● **Excerpted passage**
++++++

I have no idea. I never see people selling these pigs enmass, so I assume these are people who have one or two pigs they need to get rid of fast. Even with me supplementing feed with pasture, milk, and apples I can't sell a pig for that. 

That or they got them real cheap at auction and are trying to turn a quick profit.


----------



## LivingstoneFarm (Jul 28, 2013)

Bubbas Boys said:


> So, can some one tell me how the folks on craigslist can sell a 250 lb butcher ready hog for $275 and not be losing. If what I am understanding is correct from this forum, you should have about 800 lbs of feed in one at that weight. What are folks paying for there feed, maybe the feed i have found is too high. Opinions?



I can buy 800lbs of feed for approx $160. Pay anywhere from $30 to $75 for a finisher and you're looking at a total direct cost of between $190 and $235. Now do I/would I sell my hogs at that weight for that price? Not a chance.


----------



## Mulegirl (Oct 6, 2010)

With the price we paid for our feeders and what we pay for feed, we could do that. We'd only make about $20 of profit, though that would be more if we were buying feed in bulk rather than 50 lbs at a time (it's $12/bag at our local coop).


----------



## Bubbas Boys (Apr 11, 2013)

Well I am glad to hear that the folk like you are not selling for this price. I have been trying to decide if I have one left what to sell it for but have no clue yet. Thanks for replies.


----------



## haypoint (Oct 4, 2006)

You can sell at what ever price your salesmanship skills will allow. With 10-20 hogs a year, you can promote them and collect a premium. The Big Ag guys keep labor costs down, minimize losses, keep them growing fast and make a good living selling at contract. But they buy corn futures to lock in prices for the whole year, so they know their costs of production before the piglets are born.


----------



## ben70b (Jan 15, 2013)

The more pigs they have the less they need to make off each pig, maybe they use their own corn they grow and own their own mixer-grinder keeping cost down, maybe they write off their own grain and power in their hog sheds and sell for cash, maybe they are contact pigs and they swipe one from time to time and sell it for cash. Maybe some guy has two hogs in his back yard and he feeds them his garbage to keep feed cost low, lord only knows, especially with craigslist, it could be beaver meat.


----------



## cooper101 (Sep 13, 2010)

ImpulsiveFarmer said:


> I never see people selling these pigs enmass, so I assume these are people who have one or two pigs they need to get rid of fast.

++++++

Item-finding records
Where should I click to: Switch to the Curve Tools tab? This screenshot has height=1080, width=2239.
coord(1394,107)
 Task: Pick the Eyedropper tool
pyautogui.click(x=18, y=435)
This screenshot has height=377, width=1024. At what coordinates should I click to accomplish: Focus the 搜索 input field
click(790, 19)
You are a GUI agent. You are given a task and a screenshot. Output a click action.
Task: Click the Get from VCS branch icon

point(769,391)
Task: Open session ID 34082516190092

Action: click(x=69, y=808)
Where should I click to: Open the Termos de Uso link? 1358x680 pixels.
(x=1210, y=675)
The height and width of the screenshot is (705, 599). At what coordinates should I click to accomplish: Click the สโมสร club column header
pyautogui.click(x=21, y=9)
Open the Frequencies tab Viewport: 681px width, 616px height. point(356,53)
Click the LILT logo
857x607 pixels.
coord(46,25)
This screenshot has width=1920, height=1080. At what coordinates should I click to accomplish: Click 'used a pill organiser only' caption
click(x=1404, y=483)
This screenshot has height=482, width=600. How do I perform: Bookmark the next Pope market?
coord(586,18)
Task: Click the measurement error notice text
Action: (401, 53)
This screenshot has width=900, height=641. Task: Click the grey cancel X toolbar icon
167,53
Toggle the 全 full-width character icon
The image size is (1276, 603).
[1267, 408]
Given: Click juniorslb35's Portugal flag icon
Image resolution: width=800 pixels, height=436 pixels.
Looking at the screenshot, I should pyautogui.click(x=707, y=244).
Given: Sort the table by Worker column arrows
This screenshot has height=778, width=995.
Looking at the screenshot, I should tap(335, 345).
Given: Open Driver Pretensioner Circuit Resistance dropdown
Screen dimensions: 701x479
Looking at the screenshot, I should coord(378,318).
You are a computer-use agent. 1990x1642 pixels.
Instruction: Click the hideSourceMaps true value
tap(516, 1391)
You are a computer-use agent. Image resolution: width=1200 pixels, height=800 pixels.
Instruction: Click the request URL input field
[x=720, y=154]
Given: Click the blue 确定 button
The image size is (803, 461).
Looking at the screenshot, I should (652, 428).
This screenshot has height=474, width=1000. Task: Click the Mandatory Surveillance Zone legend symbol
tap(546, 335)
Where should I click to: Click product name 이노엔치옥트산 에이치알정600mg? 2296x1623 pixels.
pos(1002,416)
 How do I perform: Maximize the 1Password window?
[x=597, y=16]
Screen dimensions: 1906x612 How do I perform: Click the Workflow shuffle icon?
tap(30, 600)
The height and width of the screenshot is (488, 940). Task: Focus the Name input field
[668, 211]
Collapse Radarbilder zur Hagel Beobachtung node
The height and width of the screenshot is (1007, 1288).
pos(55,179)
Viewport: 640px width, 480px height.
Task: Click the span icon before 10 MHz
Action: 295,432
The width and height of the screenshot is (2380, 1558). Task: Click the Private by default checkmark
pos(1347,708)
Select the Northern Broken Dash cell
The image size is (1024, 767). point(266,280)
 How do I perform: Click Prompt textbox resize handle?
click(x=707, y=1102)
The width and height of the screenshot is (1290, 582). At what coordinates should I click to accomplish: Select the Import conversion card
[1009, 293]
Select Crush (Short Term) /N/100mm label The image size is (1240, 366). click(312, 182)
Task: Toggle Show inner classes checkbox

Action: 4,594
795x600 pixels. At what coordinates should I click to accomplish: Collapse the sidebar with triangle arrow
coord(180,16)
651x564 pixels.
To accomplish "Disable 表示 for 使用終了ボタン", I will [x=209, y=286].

++++++

● **Problem details**
Continue the hog-pricing forum thread from the point where it stops.

● **Result of the task**
> 
> That or they got them real cheap at auction and are trying to turn a quick profit.





ben70b said:


> maybe they are contact pigs and they swipe one from time to time and sell it for cash. Maybe some guy has two hogs in his back yard and he feeds them his garbage to keep feed cost low


I'm guessing either of these.


----------



## 1shotwade (Jul 9, 2013)

I just talked to a guy I know last week. He told me he gets 275-300 pigs for $100 each. The catch is these are healthy pigs but he can't sell them (where ever) with the rest of his pigs because of some defect.( knot on their leg etc)
And NO, I can't even get in on the deal.Wish I could!


Wade


----------



## Wanda (Dec 19, 2002)

cooper101 said:


> I'm guessing either of these.




Why does everybody presume it is a scam because the price is lower? There is no law of economics that says you will get the highest price or make a profit on everything that we do!


----------



## bmurphy96 (Nov 23, 2013)

I would think most of these would be people who need quick money. It doesn't factor into my thinking really as they aren't typically going to be stock I want for my herd and my customers aren't going to be trolling craigslist to find a pig to carry to the butcher and then pick it up from the butcher... you get the idea.


----------



## Wanda (Dec 19, 2002)

If they do not sell it, what will the price be when it is 100 lbs. over butcher weight? You can not put them on the shelf for later. If you can not consume what you raise they have to sell for what a willing buyer will pay!


----------



## solsikkefarms (Jun 1, 2013)

There's also those people who raise their own pigs, feed them their own feed, and the time spend is a labor of love. Not much cost there, and if they can sell a pig on craigslist, that pays to put one in the freezer. Been there, done that.


----------



## ben70b (Jan 15, 2013)

I saw an ad on Craigslist for butcher hogs today, $.60/lb on the hoof


----------



## gerold (Jul 18, 2011)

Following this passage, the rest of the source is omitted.